FRAGMENT DO PRZECZYTANIA

·····

Szanowny Panie Prezydencie!
Szanowna Pani Premier!
Szanowni Panowie Marszałkowie!
Szanowni Państwo Posłowie i Senatorowie!
W parlamencie ponownie próbuje się złagodzić prawo dotyczące reklamy alkoholu. Są to działania wyjątkowo niebezpieczne i szkodliwe. Badania prowadzone przez ekspertów pokazują wyraźnie, że reklama i promocja alkoholu wpływa na jego większe spożycie, zwłaszcza wśród osób młodych.
Już teraz w Polsce nadużywanie alkoholu jest wręcz społeczną plagą. W Polsce żyje prawie milion osób uzależnionych, od 2,5 do 4 mln pije ryzykownie i szkodliwie. Rodzi to ogromne problemy społeczne: już ponad 1,5 miliona dzieci żyje w rodzinach z problemem alkoholowym, a 2 miliony osób doświadcza przemocy na tle alkoholowym[i]. Polak średnio spożywa ponad 9,5 litra czystego alkoholu, a dodatkowo ok. 3 litry alkoholu nierejestrowanego. Jeden punkt sprzedaży przypada dzisiaj na mniej niż 300 mieszkańców. Badania pokazują, że w ciągu ostatnich 30 dni przynajmniej raz upił się co piąty uczeń trzeciej klasy gimnazjum i co trzeci z drugiej klasy liceum.
Czy można się dziwić tak tragicznej sytuacji, skoro alkohol przez wielu traktowany jest jako element codziennego życia? W ostatnich badaniach opinii publicznej ponad 70% respondentów wskazało, że najczęściej pije alkohol bez żadnej okazji. A przecież alkohol jest substancją niebezpieczną, zdradziecką, która uzależnia i może doprowadzić do chorób, do przegrania życia, a ostatecznie również do śmierci.
Po dwudziestu pięciu latach przemian demokratycznych, możemy z bólem powiedzieć, że Polska w tym czasie stała się bardziej browarna, niż solidarna. Dobrze oddają to słowa jednego z ważnych przedstawicieli handlowych, który stwierdził, że prawdziwym sukcesem przemian demokratycznych jest wzrost spożycia piwa z 20 do 100 litrów na jednego mieszkańca.

·····

POLECENIA
1) Odpowiedz na pytania do listu o reklamie alkoholu:
(a) Ile dzieci w Polsce żyje w rodzinach z problemem alkoholowym?
(b) Jaki odsetek respondentów wskazał, że najczęściej pije alkohol bez żadnej okazji?
(c) O jakim wzroście spożycia piwa na jednego mieszkańca mówił przedstawiciel handlowy?
2) Dopisz dalszą część listu o reklamie alkoholu, zaczynając zaraz po jego ostatnim zdaniu.

[Dane wyodrębnione ze zbioru]
·····

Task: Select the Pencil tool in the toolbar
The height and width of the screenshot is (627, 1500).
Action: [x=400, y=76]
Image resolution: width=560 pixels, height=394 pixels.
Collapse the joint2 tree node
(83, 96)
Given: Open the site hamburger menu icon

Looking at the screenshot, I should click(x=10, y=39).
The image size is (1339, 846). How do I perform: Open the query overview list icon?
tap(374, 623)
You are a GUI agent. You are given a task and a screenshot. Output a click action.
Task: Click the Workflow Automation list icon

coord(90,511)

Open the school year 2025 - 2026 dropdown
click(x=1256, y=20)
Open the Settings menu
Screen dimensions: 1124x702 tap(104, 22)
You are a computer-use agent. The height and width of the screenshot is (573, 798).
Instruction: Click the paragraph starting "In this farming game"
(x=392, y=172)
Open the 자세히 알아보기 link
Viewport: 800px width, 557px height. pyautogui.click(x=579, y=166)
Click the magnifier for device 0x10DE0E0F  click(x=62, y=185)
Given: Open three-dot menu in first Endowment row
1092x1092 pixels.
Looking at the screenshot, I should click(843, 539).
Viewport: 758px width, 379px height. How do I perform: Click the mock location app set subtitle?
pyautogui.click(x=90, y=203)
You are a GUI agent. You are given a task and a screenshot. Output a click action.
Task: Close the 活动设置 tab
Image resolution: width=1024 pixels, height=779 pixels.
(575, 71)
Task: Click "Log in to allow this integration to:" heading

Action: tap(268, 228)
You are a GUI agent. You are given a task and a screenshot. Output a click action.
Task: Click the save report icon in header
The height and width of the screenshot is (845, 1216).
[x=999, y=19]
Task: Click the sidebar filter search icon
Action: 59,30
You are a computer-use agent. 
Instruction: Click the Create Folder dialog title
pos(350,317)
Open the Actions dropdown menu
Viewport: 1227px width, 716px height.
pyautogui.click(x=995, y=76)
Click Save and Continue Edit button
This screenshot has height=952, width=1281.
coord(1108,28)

·····

ODPOWIEDZI DO POLECEŃ
1)
(a) Ponad 1,5 miliona dzieci.
(b) Ponad 70% respondentów.
(c) O wzroście z 20 do 100 litrów.

2)
Przez alkohol umiera 11 tysięcy Polaków rocznie. Wartość pośrednich kosztów społecznych związanych z nadużywaniem alkoholu wynosi ok. 40 miliardów złotych. To dwukrotnie więcej niż wynoszą wpływy z akcyzy i VAT do budżetu. Na samo leczenie uzależnienia i jego powikłań wydajemy ok. pół miliarda złotych rocznie. Gdy zatem osoby odpowiedzialne za państwo mówią o ratowaniu polskiej gospodarki, niech postarają się szerzej pomyśleć o tych kosztach, które naprawdę niszczą nasz narodowy budżet.
Przypomnijmy początek Ustawy o wychowaniu w trzeźwości i przeciwdziałaniu alkoholizmowi: „Organy administracji rządowej i jednostek samorządu terytorialnego są zobowiązane do podejmowania działań zmierzających do ograniczania spożycia napojów alkoholowych oraz zmiany struktury ich spożywania, inicjowania i wspierania przedsięwzięć mających na celu zmianę obyczajów w zakresie sposobu spożywania tych napojów (…)”.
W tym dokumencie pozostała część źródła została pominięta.